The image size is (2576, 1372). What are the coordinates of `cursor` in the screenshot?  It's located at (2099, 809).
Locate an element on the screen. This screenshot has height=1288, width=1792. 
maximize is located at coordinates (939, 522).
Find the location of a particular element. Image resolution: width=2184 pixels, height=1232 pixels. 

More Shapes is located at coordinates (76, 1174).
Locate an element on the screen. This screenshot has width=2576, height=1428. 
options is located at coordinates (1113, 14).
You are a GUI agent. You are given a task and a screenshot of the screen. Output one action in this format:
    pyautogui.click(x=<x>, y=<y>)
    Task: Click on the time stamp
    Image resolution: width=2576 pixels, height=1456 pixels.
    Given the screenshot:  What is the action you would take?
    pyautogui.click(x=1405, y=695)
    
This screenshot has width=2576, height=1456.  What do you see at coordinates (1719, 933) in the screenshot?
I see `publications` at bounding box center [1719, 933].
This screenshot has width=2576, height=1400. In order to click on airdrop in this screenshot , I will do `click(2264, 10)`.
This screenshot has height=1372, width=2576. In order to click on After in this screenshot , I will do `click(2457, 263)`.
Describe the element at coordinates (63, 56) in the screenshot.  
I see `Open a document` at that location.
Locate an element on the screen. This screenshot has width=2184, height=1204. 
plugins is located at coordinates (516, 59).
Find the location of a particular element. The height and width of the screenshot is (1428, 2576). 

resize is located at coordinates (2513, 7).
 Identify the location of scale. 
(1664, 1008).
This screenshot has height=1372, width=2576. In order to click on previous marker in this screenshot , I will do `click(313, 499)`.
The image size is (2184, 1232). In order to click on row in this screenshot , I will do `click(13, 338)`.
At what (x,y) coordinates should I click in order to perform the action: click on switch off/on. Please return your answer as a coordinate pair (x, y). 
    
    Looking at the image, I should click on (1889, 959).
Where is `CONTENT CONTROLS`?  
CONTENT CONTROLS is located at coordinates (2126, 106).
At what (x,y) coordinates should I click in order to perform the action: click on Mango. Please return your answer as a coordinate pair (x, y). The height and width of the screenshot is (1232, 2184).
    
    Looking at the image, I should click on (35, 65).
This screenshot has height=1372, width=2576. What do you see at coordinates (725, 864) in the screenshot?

++++++++++++++++++++

STATED GOAL:
How many lines of the records contain the word "resolution"? Give only the number.

OUTPUT OF THE EXERCISE:
2